REMINA
地獄星レミナ – Japon – 2005
Genre : Science-Fiction, Horreur
Dessinateur : Junji Ito
Scénariste : Junji Ito
Nombre de pages : 295 pages
Éditeur : Delcourt / Tonkam
Date de sortie : 30 août 2023
LE PITCH
Le professeur Oguro découvre une planète inconnue apparue soudainement par un trou de ver » et la baptise « Rémina » du prénom de sa fille unique. Sa trouvaille est applaudie partout dans le monde, et sa fille devient du jour au lendemain l’idole des foules… mais la planète Rémina avale les autres planètes les unes après les autres et menace maintenant notre globe !
La femme est une planète comme les autres
Nouvelle réédition d’un classique de Junji Ito chez Delcourt / Tonkam avec Remina, récit astronomique d’une planète errante qui s’apprête à dévorer la nôtre. Une apocalypse atypique dans la bibliographie de l’auteur, définitivement fataliste, aussi plus délirante que jamais comme une farce terriblement cruelle.
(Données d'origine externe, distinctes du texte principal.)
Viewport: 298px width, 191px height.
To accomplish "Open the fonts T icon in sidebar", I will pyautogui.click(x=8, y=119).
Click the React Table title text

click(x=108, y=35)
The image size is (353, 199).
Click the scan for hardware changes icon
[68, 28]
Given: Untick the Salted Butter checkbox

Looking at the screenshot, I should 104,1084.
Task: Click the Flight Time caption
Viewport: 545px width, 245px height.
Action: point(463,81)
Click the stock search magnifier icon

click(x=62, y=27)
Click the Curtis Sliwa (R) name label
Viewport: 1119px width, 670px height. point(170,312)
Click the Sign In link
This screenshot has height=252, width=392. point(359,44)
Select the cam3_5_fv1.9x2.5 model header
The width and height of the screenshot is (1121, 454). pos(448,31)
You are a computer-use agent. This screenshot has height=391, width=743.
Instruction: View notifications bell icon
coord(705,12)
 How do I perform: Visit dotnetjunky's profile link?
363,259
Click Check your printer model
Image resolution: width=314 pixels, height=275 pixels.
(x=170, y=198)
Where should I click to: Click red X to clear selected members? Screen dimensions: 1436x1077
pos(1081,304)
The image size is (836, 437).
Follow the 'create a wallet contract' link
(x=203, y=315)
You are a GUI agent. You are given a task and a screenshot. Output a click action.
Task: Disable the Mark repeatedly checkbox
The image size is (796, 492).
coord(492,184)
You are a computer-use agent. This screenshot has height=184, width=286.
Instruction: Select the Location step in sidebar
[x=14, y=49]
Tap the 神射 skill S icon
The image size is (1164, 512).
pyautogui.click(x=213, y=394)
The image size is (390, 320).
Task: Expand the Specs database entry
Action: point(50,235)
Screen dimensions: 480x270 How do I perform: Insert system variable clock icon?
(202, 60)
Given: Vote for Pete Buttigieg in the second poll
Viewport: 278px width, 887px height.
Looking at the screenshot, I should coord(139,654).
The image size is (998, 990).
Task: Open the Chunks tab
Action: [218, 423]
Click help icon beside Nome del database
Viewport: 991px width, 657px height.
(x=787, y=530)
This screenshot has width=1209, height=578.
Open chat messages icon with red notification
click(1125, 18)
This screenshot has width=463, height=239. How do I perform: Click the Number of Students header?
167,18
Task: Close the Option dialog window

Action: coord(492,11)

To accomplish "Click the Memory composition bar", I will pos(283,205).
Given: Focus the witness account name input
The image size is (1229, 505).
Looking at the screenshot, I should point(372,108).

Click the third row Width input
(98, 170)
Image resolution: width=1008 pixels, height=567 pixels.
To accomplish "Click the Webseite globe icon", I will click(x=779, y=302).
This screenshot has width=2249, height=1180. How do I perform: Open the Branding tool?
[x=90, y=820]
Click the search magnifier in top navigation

Tels les premières pages d’un célèbre album de Tintin, des scientifiques découvrent un astre inconnu, une nouvelle planète. Si tout d’abord celle-ci est célébrée comme une grande découverte scientifique et entraine une certaine fascination de la part des terrien (faisant même de la fille éponyme du scientifique la star du moment), son rapprochement progressif de la terre et sa faculté à détruire une à une les planètes de notre système solaire inquiètent au plus au point. Se déroulant dans un futur relativement naïf (on pense même à Tezuka), Remina met constamment en opposition deux menaces aux échelles diamétralement opposées. D’un coté donc ce fameux globe gigantesque qui va se révéler posséder des sortes d’yeux et même une langue tentaculaire, et de l’autre des foules humaines terrifiées retombant en quelques pages dans leurs pires travers et une recherche nécessaire d’un bouc émissaire. Ce sera Remina (la jeune fille) et son père, que la masse menée par des gourous encagoulés voudront offrir en sacrifice à ce dieu courroucé venu de l’espace.
Folie sidérale
Ito étudie une nouvelle fois avec cruauté la nature humaine, ses actions toujours menées par la peur, l’auto-préservation, mais aussi des notions plus larges comme la hiérarchisation sociale (ici des milliardaires vont tenter de s’échapper à bord de leur fusée) et d’une certaine façon la versatilité des jeux médiatiques et de la popularité. Poursuivis à travers un monde qui tombe en ruine, battue, blessée, humiliée, crucifiée, la pauvre Remina se renferme alors dès lors derrière un regard non pas hagard et absent, mais doté d’une terrible résignation, un fatalisme sans appel devant la bestialité et la violence de ses concitoyens. Un jugement sans fard et une illustration sans détour de la folie des hommes (les visages sont comme toujours hantés), et pourtant Remina se révèle un manga horrifique presque plus light que d’habitude avec des morts et massacres le plus souvent hors champs, écrasés sous la grandiloquence de cette apocalypse planétaire. Surtout, le mangaka cultive plus que jamais son sens de l’absurde, du décalage baroque voir du grand n’importe quoi grotesque. L’apparence tout d’abord de la fameuse planète dévoreuse (on est loin du gigantisme cosmique d’un Lovecraft par exemple), mais aussi par les nombreuses péripéties qui attendent Remina, la fille, et ses alliés souvent temporaires, tombant sans cesse de charybde en scylla, pourchasséspar une foule grandissante et obnubilée qui comme dans un final de Benny Hill ne s’embarrassera même plus in fine de réagir aux transformations d’atmosphères et de pressions embarquant tout le monde dans les airs dans un joyeux ballet mortel.
Des visions sidérantes pour une rencontre d’un tout autre type qui teinte véritablement ce manga de tonalités et de couleurs très particulières dans l’univers de Junji Ito. Plus classique mais néanmoins intriguante et révélatrice des distanciations sociales existantes au Japon, la courte nouvelle « Des milliards de solitude » vient clore le présent volume. Un récit impeccablement maitrisé et parsemé de planches effrayantes (et pour les premières en couleur!) de corps cousus les uns avec les autres qui avaient déjà fait sensation dans le recueil Histoires courtes publié chez le même éditeur.